** Provided entries follows **
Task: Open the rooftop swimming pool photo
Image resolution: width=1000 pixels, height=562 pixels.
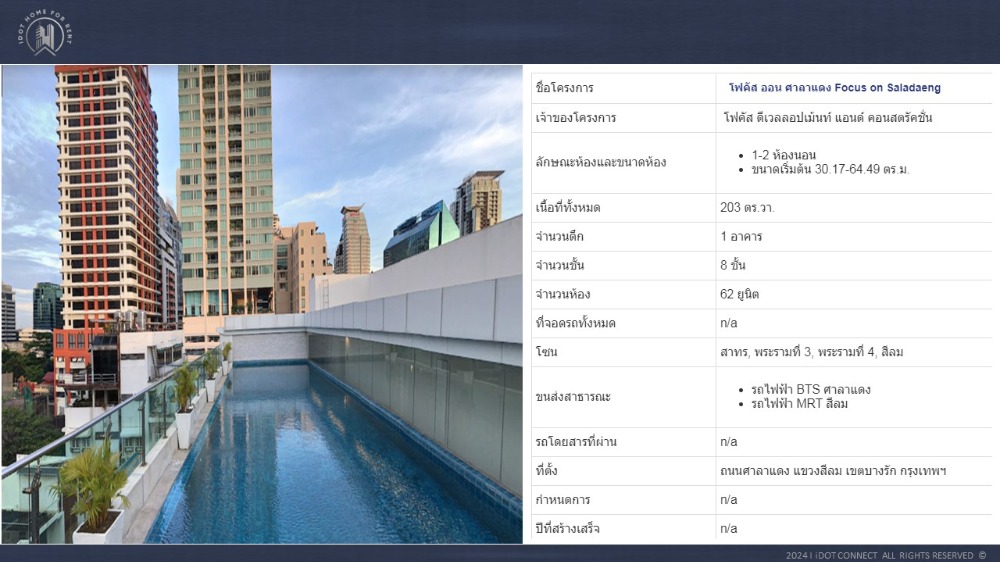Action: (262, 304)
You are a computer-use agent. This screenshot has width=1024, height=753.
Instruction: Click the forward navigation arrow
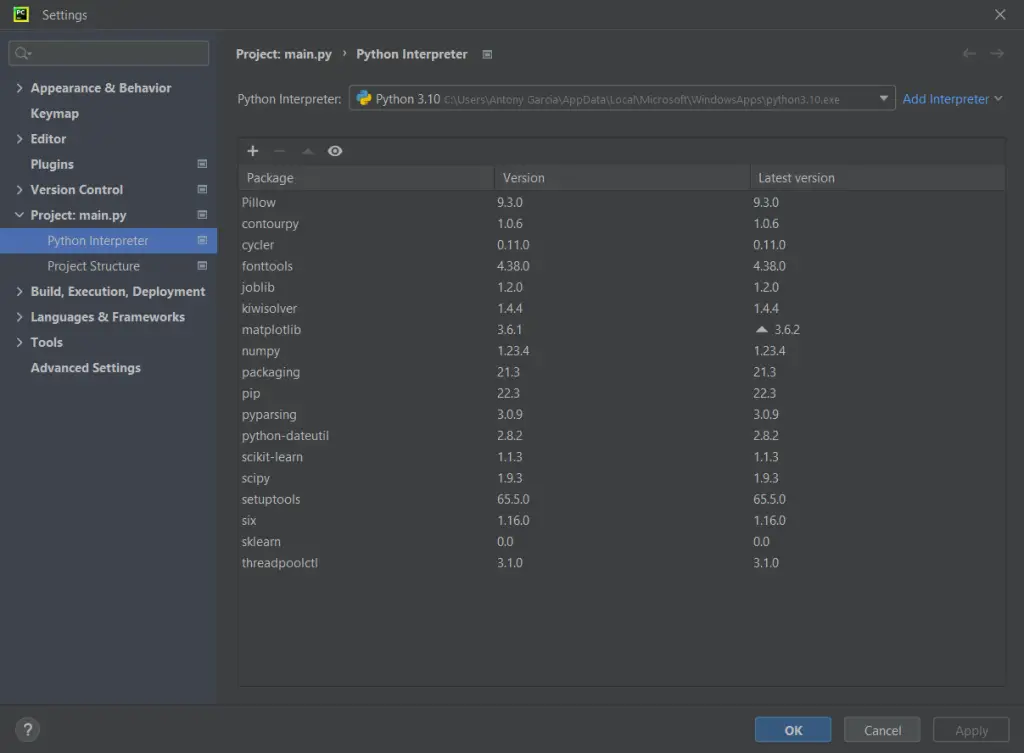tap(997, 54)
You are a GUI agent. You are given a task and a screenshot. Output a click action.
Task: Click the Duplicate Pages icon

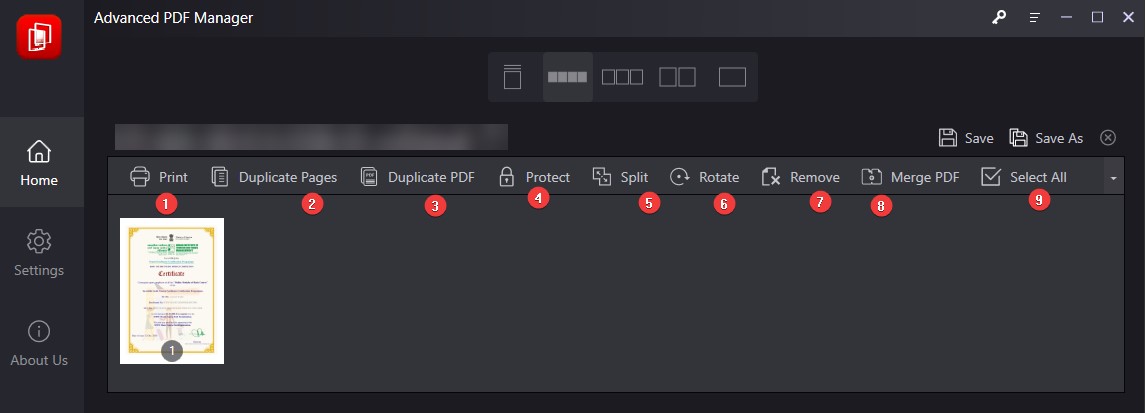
** End of Provided entries **
§ **What you need to do**:
Please reproduce the lines exactly from the one containing "You are a computer-use" through the last line of the data above, and keep the pictures out.

§ **Reply to the task**:
You are a computer-use agent. This screenshot has width=1024, height=753.
Instruction: Click the forward navigation arrow
tap(997, 54)
You are a GUI agent. You are given a task and a screenshot. Output a click action.
Task: Click the Duplicate Pages icon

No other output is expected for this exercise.